December 04, 2013 | By Scott Minerd, Global CIO
The global economy is at the start of the first global synchronous expansion since 2007. In Europe, the periphery has lived through a depression, but as prices have declined, unit labor costs have fallen, spurring recovery. Overall, Europe is expanding and the outlook is further buoyed by rising expectations that the European Central Bank will likely engage in some form of quantitative easing. Chinese manufacturing data showed strength over the weekend, and while not reflecting vibrant growth, it is reasonable to say that the worst is probably behind Asia’s largest economy for the time being.
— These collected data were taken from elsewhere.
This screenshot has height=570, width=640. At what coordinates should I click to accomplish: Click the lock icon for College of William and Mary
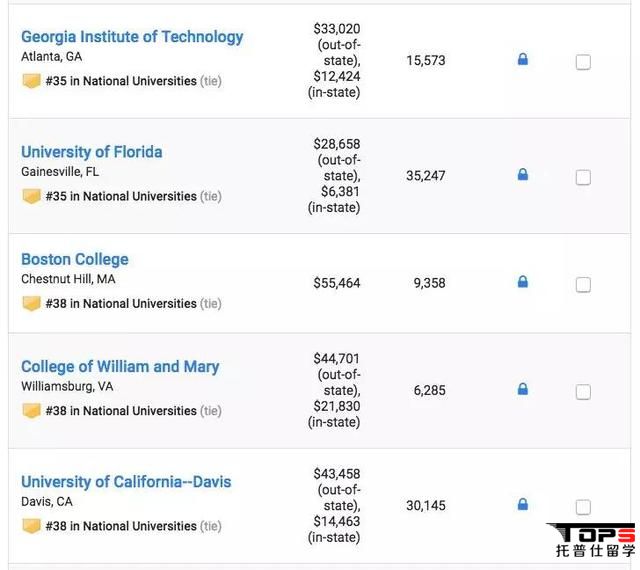pyautogui.click(x=522, y=389)
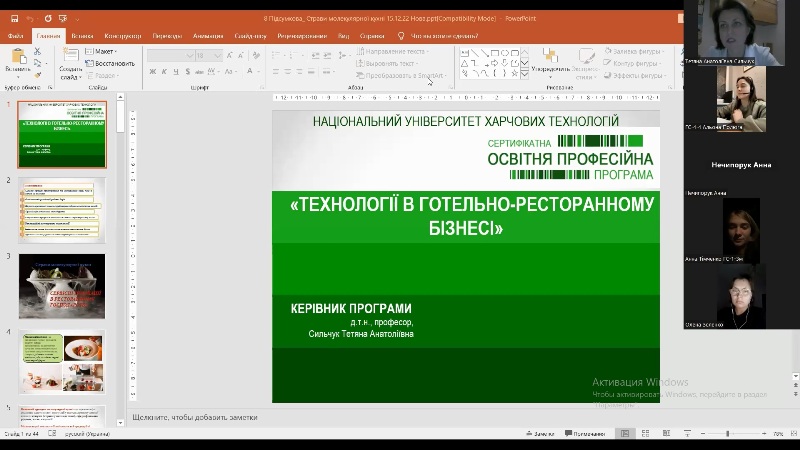The height and width of the screenshot is (450, 800).
Task: Switch to slide sorter view icon
Action: point(647,434)
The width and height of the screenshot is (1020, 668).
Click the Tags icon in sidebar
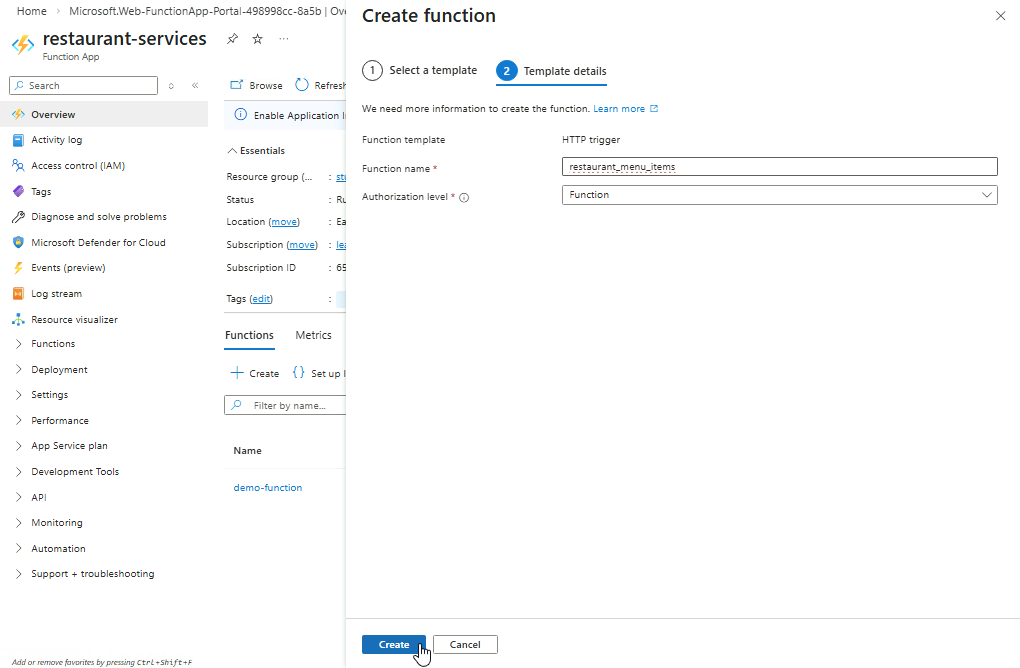click(x=18, y=191)
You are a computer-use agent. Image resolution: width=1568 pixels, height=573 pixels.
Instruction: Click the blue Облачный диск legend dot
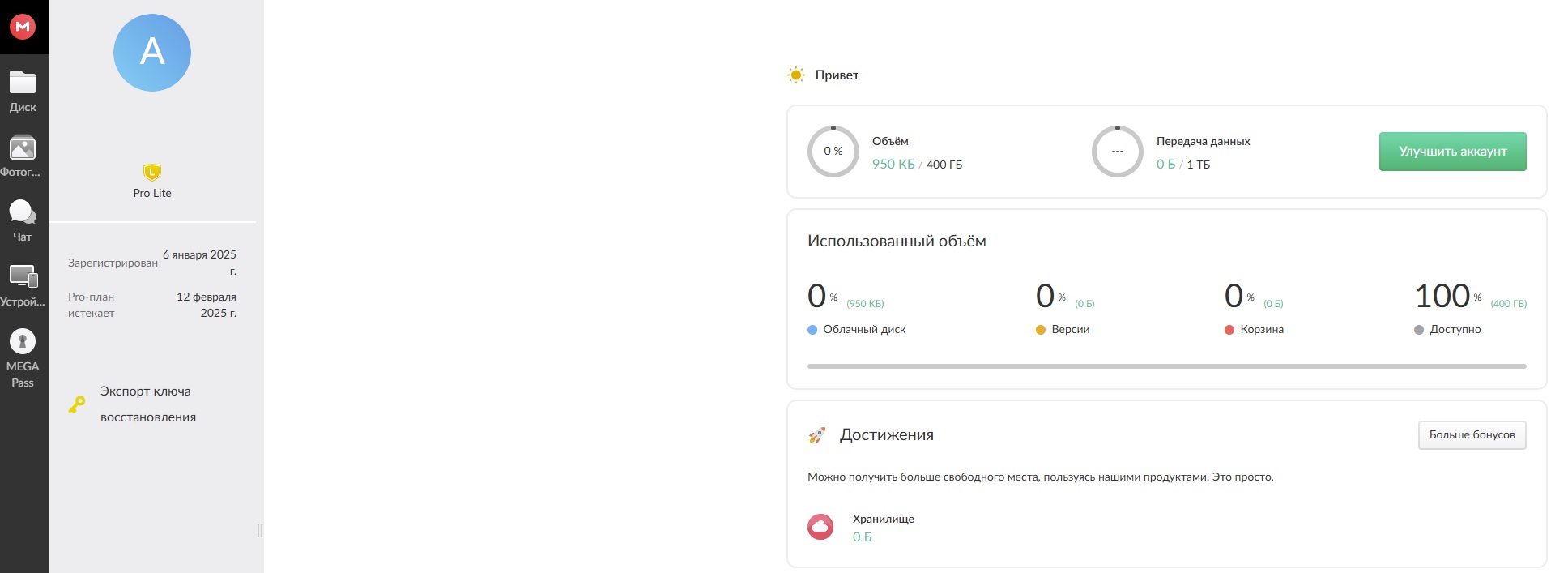pyautogui.click(x=812, y=330)
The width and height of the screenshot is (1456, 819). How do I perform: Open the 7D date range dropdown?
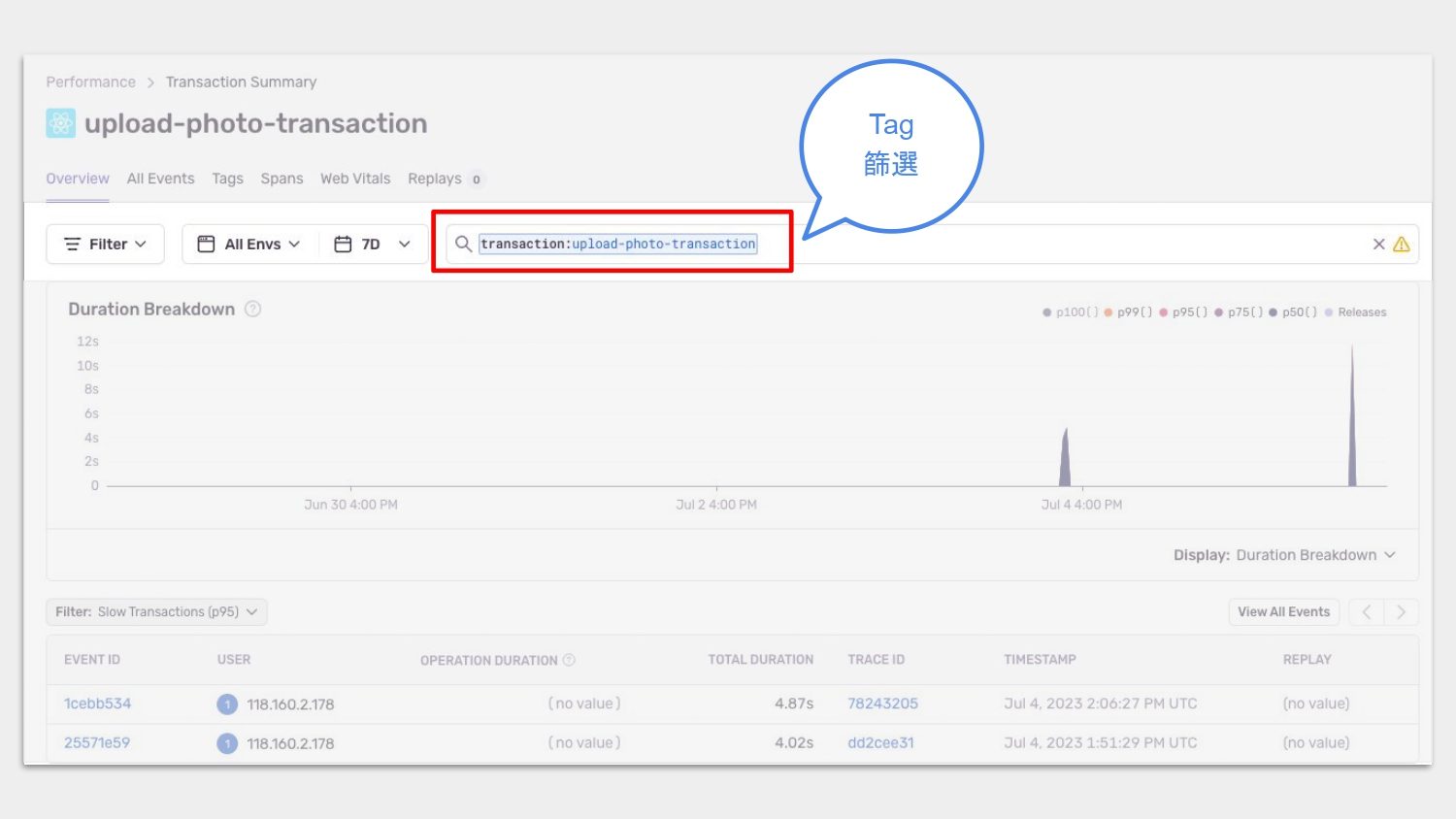click(372, 245)
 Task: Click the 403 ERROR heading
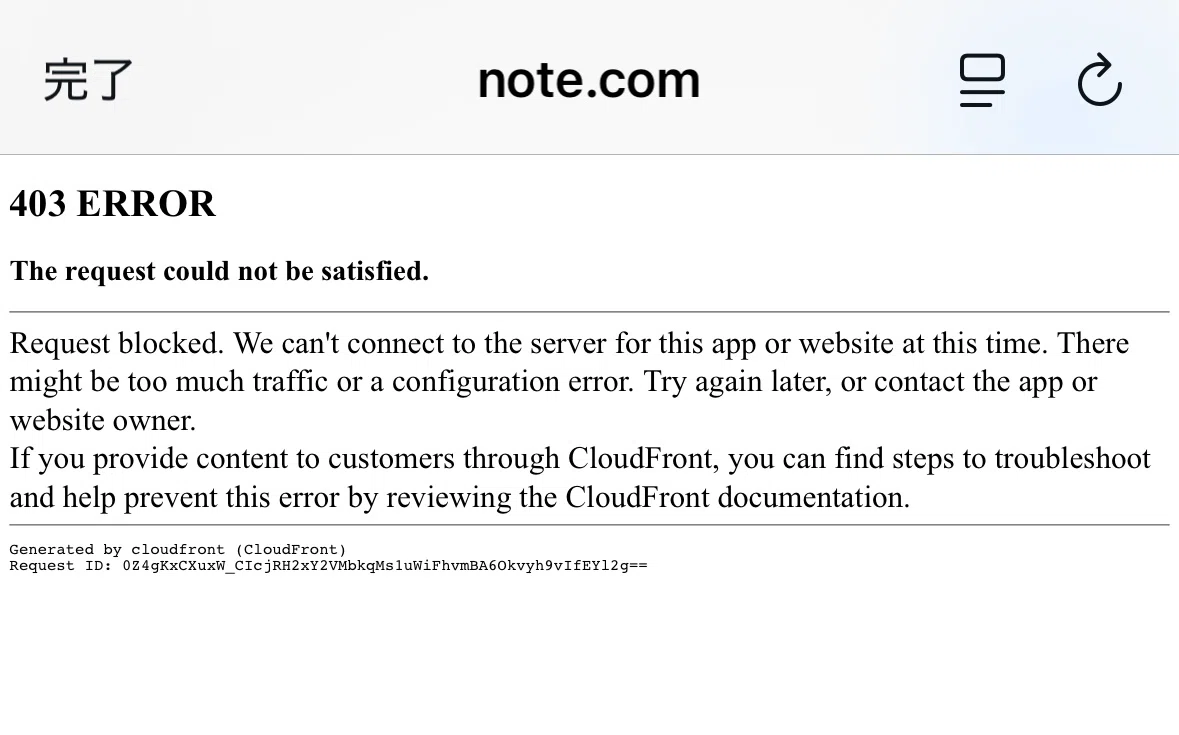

In the United States, Black Friday retail sales were somewhat disappointing at first glance. The lower level of sales were likely the result of deeper price discounts, suggesting that the U.S. economy could face deflationary pressure. That concern, coupled with stubbornly high unemployment, indicates that there is only a remote chance that the Federal Reserve will change monetary policy in December and risk upsetting the crucial holiday retail season. Interest rates, therefore, should remain range bound through the end of the year and Fed-driven liquidity will likely continue pushing U.S. stocks higher.
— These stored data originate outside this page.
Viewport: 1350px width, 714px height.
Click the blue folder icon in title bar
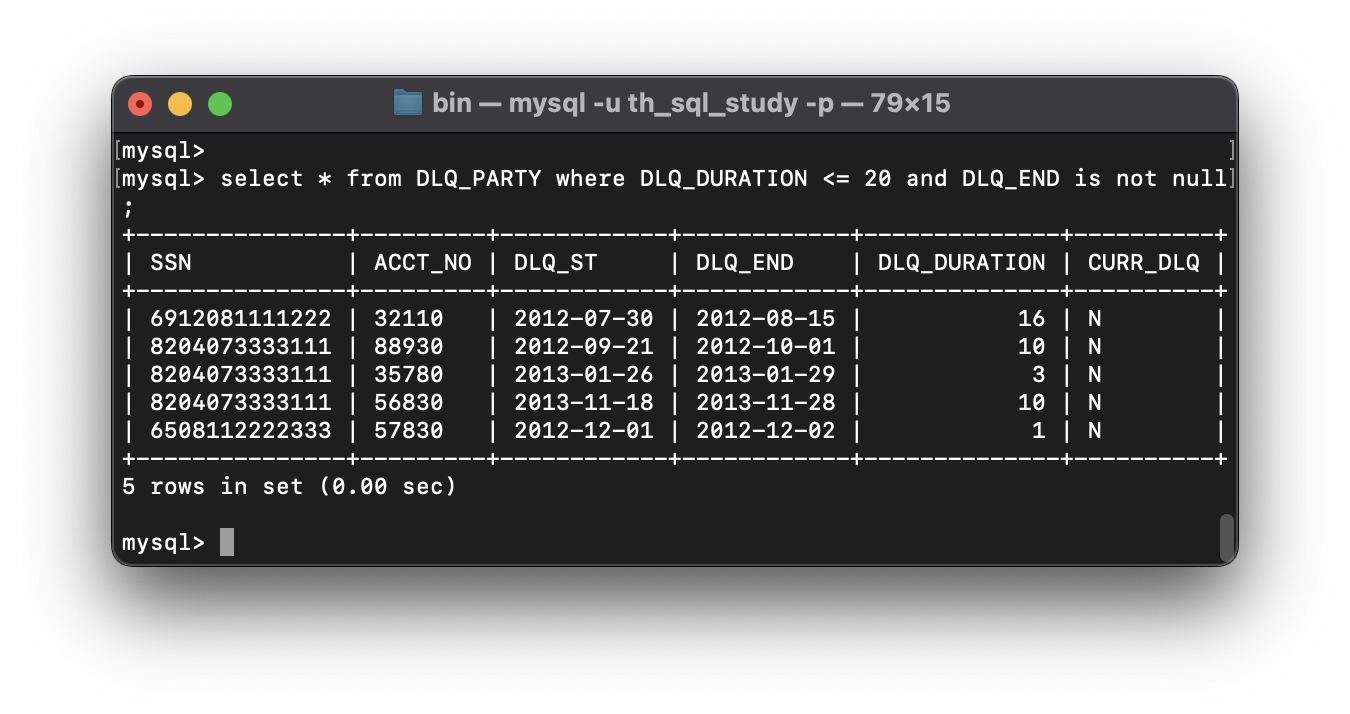click(x=407, y=103)
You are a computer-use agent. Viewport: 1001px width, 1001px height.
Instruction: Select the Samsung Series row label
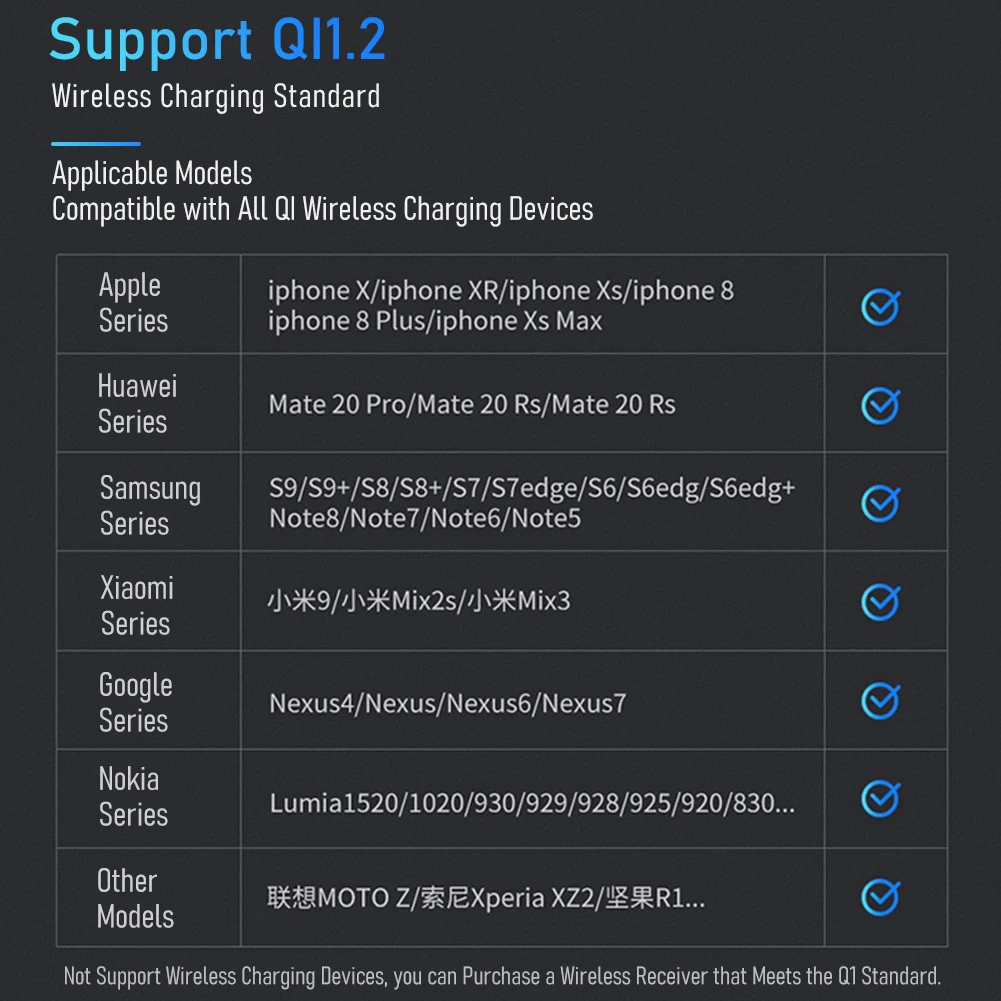(150, 506)
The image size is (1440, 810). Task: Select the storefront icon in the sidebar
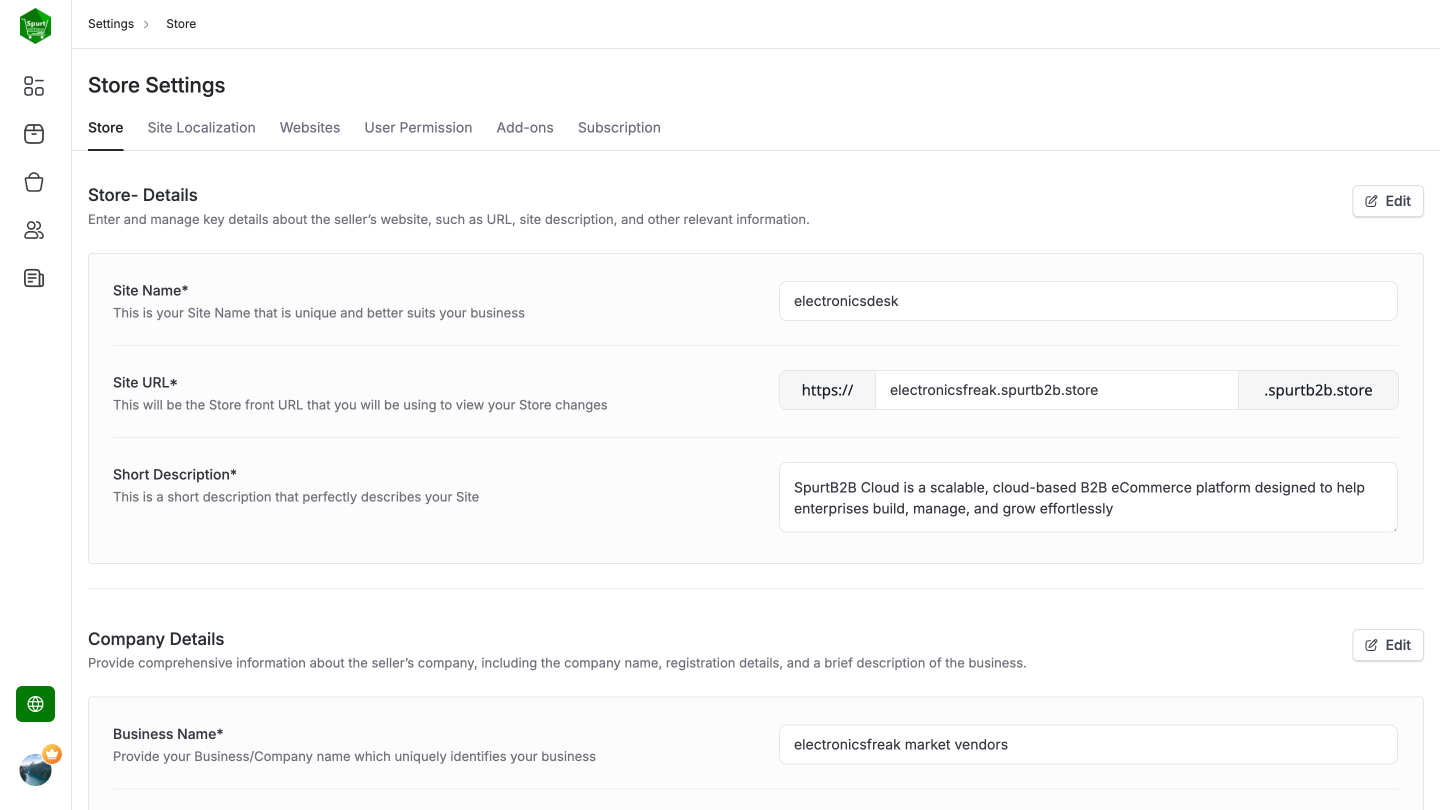coord(33,133)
Any eventual change in QE will almost certainly be accompanied by incoming Fed Chairman Janet Yellen changing forward guidance, such as keeping rates at the zero bound until 2016, and possibly reducing the unemployment threshold to 6 percent from 6.5 percent. So, absent an unexpected shock that could disturb financial markets, the current environment should remain favorable for risk assets.
Historically, after a year with such strong U.S. stock returns as we have seen this year, equities have continued to climb on average another 7 percent in the first quarter of the next year. Still, long-term investors should remain wary that this rally is in a late phase, but for now, momentum and monetary accommodation should drive asset prices higher, and some of the sharpest gains often come as the market nears its peak.
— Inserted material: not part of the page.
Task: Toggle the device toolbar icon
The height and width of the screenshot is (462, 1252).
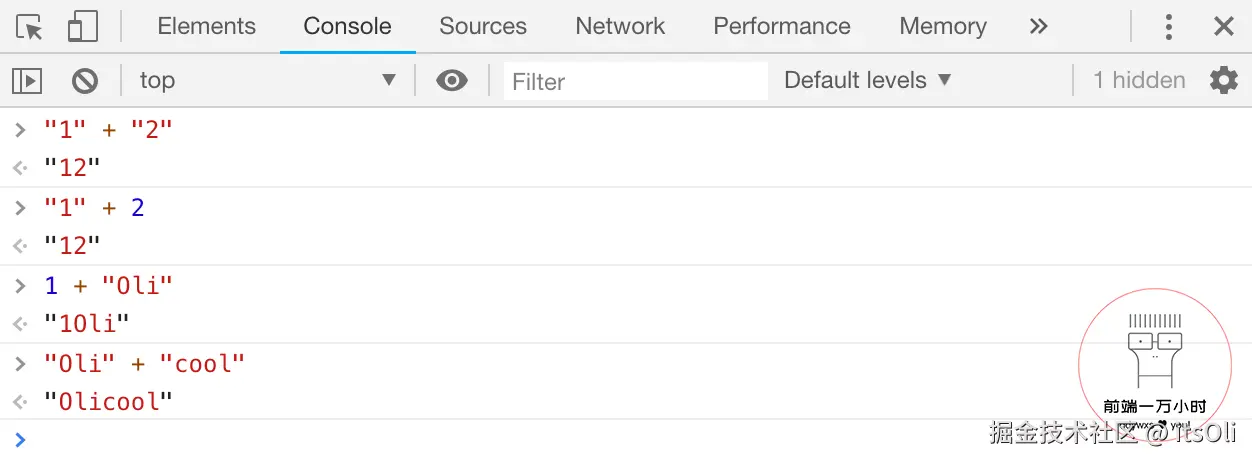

The latest readings of global Purchasing Manager Indices (PMIs) reflect a convergence in manufacturing activities across different regions. Major advanced economies, including the United States, United Kingdom, Japan, and the euro zone, have seen expanding manufacturing activities for five consecutive months through November. Benefiting from the recovery in external demand from advanced economies, manufacturing activity in most emerging countries such as China, India, South Africa, and Turkey has also returned to expansion after a slump over the summer. One exception is that manufacturing activities in some commodity-driven countries continue weakening as major commodity prices remain depressed.
Source: Markit, Haver Analytics, Guggenheim Investments. Data as of 11/30/2013. *Note: The PMI data for the U.S. is from the ISM manufacturing index, for China is from the official PMI index, and for other countries are from Markit.
This article is distributed for informational purposes only and should not be considered as investing advice or a recommendation of any particular security, strategy or investment product. This article contains opinions of the author but not necessarily those of Guggenheim Partners or its subsidiaries. The author’s opinions are subject to change without notice. Forward looking statements, estimates, and certain information contained herein are based upon proprietary and non-proprietary research and other sources. Information contained herein has been obtained from sources believed to be reliable, but are not assured as to accuracy. No part of this article may be reproduced in any form, or referred to in any other publication, without express written permission of Guggenheim Partners, LLC. ©2014, Guggenheim Partners. Past performance is not indicative of future results. There is neither representation nor warranty as to the current accuracy of, nor liability for, decisions based on such information.
Bond yields could fall further as rising fiscal risks get priced in.
A properly diversified credit portfolio should have exposure to both high-yield corporate bonds and bank loans.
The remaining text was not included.